Seeing it cut had been shocking, a jolt to my system. The shorter cut showed off his rather strong jaw. It made him look older and more professional.
But that wasn't Kai.
And I missed that Kai.
The Kai before I did ugly things to him. Before I chose another man over him. Before I agreed to marry someone other than him, spend my life with someone other than him.
He'd cut it the night before the wedding.
&
nbsp; I'd seen him on Saturday.
I had dropped into work.
He'd been there, long hair up in a loose bun.
So he had cut it because of the wedding.
It felt arrogant to even think that, but I was pretty sure it was the truth.
I had made him feel like he needed to be something different.
I wasn't sure I could ever forgive myself for that.
It wasn't done intentionally, maliciously. I didn't get my jollies off watching someone like me from afar, and get hurt when I dated someone else.
I had just been so wrapped up in my plans, my goals, my dream of how life was supposed to be.

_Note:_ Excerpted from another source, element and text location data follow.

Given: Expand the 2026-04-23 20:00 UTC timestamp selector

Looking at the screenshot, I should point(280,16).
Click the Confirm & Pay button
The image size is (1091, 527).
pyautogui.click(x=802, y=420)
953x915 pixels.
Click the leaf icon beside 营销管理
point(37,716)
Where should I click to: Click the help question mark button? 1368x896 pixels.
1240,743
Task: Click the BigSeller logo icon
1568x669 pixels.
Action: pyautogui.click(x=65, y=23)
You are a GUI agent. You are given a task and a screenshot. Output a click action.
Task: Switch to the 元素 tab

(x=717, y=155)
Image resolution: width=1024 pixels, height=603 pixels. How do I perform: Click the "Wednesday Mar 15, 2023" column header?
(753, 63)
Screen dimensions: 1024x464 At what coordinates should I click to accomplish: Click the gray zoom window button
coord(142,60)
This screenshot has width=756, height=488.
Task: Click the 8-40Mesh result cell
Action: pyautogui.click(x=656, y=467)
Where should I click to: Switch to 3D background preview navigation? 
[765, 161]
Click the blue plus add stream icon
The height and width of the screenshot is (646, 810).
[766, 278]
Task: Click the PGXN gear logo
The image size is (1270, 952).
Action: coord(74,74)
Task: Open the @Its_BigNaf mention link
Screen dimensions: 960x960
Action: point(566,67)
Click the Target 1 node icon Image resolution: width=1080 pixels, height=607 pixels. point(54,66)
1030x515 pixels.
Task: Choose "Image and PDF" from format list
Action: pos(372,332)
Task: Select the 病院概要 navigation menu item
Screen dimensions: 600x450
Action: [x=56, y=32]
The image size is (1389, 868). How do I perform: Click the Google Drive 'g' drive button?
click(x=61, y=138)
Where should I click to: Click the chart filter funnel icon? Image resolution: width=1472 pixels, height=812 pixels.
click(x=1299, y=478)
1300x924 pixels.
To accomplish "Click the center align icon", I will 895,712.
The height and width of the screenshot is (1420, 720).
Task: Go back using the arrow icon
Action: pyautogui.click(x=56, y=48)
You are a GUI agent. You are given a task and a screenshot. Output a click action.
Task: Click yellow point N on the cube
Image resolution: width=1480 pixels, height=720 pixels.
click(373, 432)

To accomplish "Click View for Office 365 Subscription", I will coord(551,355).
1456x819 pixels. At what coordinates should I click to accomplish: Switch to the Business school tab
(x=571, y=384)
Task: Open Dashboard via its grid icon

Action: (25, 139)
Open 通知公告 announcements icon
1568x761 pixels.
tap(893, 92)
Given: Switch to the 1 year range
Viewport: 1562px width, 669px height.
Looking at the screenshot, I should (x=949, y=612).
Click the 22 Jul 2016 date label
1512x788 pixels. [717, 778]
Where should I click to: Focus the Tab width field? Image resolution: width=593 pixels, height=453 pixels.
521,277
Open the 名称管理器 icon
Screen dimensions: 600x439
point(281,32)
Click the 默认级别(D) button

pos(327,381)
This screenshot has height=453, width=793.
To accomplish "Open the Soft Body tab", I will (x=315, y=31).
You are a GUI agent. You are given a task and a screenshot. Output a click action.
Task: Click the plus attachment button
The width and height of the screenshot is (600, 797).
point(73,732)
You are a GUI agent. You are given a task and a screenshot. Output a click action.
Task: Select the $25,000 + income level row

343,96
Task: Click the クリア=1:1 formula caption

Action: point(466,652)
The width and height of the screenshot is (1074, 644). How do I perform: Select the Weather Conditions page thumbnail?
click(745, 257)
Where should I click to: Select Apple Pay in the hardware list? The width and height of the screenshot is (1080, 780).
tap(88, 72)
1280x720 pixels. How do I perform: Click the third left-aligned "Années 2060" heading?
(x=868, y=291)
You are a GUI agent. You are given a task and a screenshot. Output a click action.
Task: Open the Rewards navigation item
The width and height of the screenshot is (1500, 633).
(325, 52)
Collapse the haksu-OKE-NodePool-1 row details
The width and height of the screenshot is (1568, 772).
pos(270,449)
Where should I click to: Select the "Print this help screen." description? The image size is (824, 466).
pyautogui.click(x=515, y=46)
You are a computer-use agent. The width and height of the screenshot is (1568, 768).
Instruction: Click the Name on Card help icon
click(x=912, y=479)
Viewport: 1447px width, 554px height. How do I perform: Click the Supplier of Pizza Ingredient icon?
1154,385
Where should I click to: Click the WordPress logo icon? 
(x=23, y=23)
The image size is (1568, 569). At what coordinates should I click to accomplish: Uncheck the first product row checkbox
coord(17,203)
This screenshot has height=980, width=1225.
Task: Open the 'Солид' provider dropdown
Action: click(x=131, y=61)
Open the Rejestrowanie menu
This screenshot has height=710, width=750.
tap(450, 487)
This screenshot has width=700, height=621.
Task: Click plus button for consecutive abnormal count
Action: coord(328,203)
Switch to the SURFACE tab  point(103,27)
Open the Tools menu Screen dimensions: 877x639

I was, by nature, practical.
Not romantic.
That was all Gemma.
God saved all the romancey, roses and butterflies stuff for her while I got all the seriousness, the practicality.
Not even when I was a teenager, when I should have been sappy and silly about boys, all I could think of was who was going to have the better future, which boy was going to get a good job, make a good husband, provide well for his children.
I dated the boy most likely to succeed. Not because I felt my heart flip-flop over him, but because it was the most logical choice. We fit. On paper, we fit. He was most likely to succeed; I was valedictorian.
I hadn't gotten all sentimental about the dating milestones either.
The first date involved both of us explaining our plans and goals, what we wanted to do and by when.
Losing my virginity wasn't fraught with worries and demands for his happily ever after. It had just been sex. A natural progression of our relationship.
And when I had, stupidly, put all my eggs in one basket, only applying to Yale because that was where I was sure I was meant to go, where I worked so hard to get, and he got in... and I didn't... I didn't sob and rip my heart out because we broke up, both knowing it was useless to try to carry on a relationship from a distance.
So he left.
I rallied.
I worked.
Then I demanded a job at Quin's because it seemed like it would pay well, all the while telling myself that I would go back to school, would get my degree.
But then there had been no reason to. Because Quin paid me more than I could ever hope to make unless I became some big time CEO. And that would likely take a decade. Well, probably two because I was a woman.